### SUPPLIED DATA
## Begin

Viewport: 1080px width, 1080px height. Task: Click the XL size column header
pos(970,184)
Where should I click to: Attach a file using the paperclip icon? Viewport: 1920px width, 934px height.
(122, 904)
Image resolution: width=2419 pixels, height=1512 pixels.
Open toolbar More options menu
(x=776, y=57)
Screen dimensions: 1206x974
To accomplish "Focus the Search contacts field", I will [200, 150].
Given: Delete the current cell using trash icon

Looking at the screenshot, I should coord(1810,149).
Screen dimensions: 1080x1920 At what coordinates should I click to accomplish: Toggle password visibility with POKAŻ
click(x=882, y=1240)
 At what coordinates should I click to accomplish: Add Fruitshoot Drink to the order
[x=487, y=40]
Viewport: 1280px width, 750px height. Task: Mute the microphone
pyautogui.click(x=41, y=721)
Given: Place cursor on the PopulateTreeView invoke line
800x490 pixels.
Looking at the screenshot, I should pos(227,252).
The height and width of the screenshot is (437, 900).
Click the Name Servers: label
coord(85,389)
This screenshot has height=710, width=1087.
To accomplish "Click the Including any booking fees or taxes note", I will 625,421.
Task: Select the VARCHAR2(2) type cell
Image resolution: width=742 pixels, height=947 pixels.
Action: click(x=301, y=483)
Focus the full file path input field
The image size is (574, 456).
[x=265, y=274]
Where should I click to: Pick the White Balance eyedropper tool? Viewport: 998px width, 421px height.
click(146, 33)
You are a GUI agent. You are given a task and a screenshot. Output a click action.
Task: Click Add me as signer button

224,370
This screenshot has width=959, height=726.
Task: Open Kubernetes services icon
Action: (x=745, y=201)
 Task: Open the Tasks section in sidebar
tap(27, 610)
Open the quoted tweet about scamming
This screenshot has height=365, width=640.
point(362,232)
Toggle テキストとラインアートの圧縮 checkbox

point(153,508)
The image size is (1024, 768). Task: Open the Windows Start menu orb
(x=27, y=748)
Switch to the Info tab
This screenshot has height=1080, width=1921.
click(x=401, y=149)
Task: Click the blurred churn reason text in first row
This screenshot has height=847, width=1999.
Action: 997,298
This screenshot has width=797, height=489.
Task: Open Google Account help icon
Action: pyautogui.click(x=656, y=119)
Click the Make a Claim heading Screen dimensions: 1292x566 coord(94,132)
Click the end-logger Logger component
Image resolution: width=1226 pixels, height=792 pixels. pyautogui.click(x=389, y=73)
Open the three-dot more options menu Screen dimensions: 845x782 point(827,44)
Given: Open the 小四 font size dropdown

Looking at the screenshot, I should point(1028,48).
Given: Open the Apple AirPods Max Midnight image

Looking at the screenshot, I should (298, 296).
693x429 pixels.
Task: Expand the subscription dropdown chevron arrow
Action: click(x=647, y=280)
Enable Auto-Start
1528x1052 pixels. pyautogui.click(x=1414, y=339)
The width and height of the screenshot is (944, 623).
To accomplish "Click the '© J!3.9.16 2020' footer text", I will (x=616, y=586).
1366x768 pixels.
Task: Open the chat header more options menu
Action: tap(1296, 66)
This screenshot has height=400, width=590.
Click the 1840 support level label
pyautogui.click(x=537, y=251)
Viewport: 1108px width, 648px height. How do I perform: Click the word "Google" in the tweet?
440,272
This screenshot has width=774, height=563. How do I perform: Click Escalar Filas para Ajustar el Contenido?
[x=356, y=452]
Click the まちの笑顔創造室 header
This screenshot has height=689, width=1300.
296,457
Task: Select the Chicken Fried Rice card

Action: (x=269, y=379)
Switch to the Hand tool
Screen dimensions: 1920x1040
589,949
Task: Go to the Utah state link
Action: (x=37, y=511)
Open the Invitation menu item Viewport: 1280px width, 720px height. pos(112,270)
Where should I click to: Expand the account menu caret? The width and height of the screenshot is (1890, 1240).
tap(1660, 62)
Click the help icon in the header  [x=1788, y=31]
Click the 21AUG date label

## End

### WHAT THE TASK REQUIRES
Repeat the data above verbatim, from the line with "Given: Open the Apple" up to and including the line with "Action: tap(1296, 66)".

### COMPLETE OUTPUT
Given: Open the Apple AirPods Max Midnight image

Looking at the screenshot, I should (298, 296).
693x429 pixels.
Task: Expand the subscription dropdown chevron arrow
Action: click(x=647, y=280)
Enable Auto-Start
1528x1052 pixels. pyautogui.click(x=1414, y=339)
The width and height of the screenshot is (944, 623).
To accomplish "Click the '© J!3.9.16 2020' footer text", I will (x=616, y=586).
1366x768 pixels.
Task: Open the chat header more options menu
Action: tap(1296, 66)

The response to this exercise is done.